Tek-Tips is the largest IT community on the Internet today!

Members share and learn making Tek-Tips Forums the best source of peer-reviewed technical information on the Internet!

  • Congratulations Chris Miller on being selected by the Tek-Tips community for having the most helpful posts in the forums last week. Way to Go!

Excel Import issue using Split() 1

Status
Not open for further replies.

BJZeak

Programmer
May 3, 2008
230
CA
stumped with excel data import ... excel creates a CSV file that for the most part works up until it hits numbers larger then 999 when using the split() function ... exporting as Tab txt has the same issue ... excel wraps cell data in quotes when the cell contains a comma.

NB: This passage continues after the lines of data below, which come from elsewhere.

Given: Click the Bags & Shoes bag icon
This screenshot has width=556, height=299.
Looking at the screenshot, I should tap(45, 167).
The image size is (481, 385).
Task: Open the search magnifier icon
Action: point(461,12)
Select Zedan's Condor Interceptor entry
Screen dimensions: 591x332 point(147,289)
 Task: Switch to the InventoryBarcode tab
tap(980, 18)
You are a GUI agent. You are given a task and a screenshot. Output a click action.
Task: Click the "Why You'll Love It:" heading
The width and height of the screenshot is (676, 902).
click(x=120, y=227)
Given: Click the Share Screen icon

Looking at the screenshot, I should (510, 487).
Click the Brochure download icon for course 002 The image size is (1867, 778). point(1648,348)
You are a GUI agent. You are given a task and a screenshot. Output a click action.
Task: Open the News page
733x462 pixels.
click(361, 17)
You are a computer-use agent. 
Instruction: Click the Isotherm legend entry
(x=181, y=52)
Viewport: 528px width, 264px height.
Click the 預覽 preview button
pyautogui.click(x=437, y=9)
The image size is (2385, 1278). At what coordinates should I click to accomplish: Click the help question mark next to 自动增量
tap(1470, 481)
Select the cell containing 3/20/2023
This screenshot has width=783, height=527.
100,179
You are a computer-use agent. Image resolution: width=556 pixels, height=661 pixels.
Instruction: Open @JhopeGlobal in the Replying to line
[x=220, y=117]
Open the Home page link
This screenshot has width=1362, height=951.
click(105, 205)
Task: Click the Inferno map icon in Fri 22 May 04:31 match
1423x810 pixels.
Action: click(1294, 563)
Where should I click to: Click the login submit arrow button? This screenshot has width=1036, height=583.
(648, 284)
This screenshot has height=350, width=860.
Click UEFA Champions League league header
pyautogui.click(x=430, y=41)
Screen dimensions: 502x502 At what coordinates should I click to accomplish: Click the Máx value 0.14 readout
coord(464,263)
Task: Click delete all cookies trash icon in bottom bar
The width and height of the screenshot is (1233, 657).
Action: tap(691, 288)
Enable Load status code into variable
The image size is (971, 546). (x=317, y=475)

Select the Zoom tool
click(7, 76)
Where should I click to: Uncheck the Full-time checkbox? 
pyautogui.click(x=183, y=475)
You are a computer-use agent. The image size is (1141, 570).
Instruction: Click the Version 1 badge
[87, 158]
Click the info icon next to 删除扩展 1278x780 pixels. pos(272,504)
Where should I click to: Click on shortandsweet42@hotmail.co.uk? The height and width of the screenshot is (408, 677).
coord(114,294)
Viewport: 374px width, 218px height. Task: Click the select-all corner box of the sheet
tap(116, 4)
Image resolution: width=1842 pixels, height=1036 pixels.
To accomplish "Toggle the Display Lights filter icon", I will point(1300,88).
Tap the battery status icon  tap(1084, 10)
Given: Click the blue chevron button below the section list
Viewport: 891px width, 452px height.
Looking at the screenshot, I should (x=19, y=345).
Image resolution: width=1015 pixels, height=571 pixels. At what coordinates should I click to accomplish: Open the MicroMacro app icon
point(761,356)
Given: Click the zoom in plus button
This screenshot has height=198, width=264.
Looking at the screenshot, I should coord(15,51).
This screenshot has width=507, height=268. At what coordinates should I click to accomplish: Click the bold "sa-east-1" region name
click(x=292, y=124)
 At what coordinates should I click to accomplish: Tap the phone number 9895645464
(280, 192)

I was expecting split to recognize the quotes as meaning start of text but it appears to not understand them

Public Function gfnEntry(inPosition, chStr, Optional chDelim) As String
Dim chAry() As String
If IsMissing(chDelim) Then chDelim = ","
chAry = Split(chString, chDelim)
gfnEntry = chAry(inPosition - 1)
End Function

abc,100,0,xyz creates an array 0-3
abc,101,0,xyz ditto
.
.
.
abc,"1,000",0,xyz creates an array 0-4

x[0] = abc
x[1] = "1
x[2] = 000"
x[3] = 0
x[4] = xyz



 
Try something like
Code:
Public Function gfnEntry(inPosition, ByVal chStr, Optional chDelim) As String
Dim chAry() As String
Dim m As Integer
Dim n As Integer

If IsMissing(chDelim) Then chDelim = ","

Do
   n = InStr(1, chStr, """")
   If n > 0 Then
      m = InStr(n + 1, chStr, """")
      chStr = Left(chStr, n - 1) & _
              Replace(Mid(chStr, n + 1, m - n - 1), chDelim, "") & _
              Mid(chStr, m + 1)
    End If
Loop Until n = 0

chAry = Split(chStr, chDelim)
gfnEntry = chAry(inPosition - 1)
End Function
 
THX

Just a slight mod ... to keep it from running forever :)

m = 1
do
n = InStr(m,chStr,"""")


Sometimes the simplest solution is the best ... I was thinking in terms of situations where the delimiter may be required in the quoted string ... in order to satisfy that the line delimiter would need to be temporarily overloaded which is not a trivial piece of logic to cover all possible combinations of Quote.


 
Not necessary. It won't run forever as it is ... and that modification could screw up the processing by skipping characters.

The code finds pairs of quotes and removes them on each pass. It will stop running when there are no more quotes in the string.

If you want to preserve the delimiters then
Code:
Public Function gfnEntry(inPosition, ByVal chStr, Optional chDelim) As String
Dim chAry() As String
Dim m As Integer
Dim n As Integer

If IsMissing(chDelim) Then chDelim = ","

Do
   n = InStr(1, chStr, """")
   If n > 0 Then
      m = InStr(n + 1, chStr, """")
      [COLOR=black cyan]' Get out if there is no matching end quote.[/color]
      If m = 0 Then Exit Do
      chStr = Left(chStr, n - 1) & _
              Replace(Mid(chStr, n + 1, m - n - 1), chDelim, [red]Chr(6)[/red]) & _
              Mid(chStr, m + 1)
    End If
Loop Until n = 0

chAry = Split(chStr, chDelim)
gfnEntry = [red]Replace([/red]chAry(inPosition - 1)[red],Chr(6),chDelim)[/red]
End Function
 
Ok Sorry ... after rereading your code again I see you were deleting both the embedded delimiter as well as the quotes which would work fine (by adjusting your pointers) ... I had read it as just removing the delimiter in which case "n" would never go to zero. Using "m" would not miss anything as the instr starting position is either 1 or the first character after the last quote.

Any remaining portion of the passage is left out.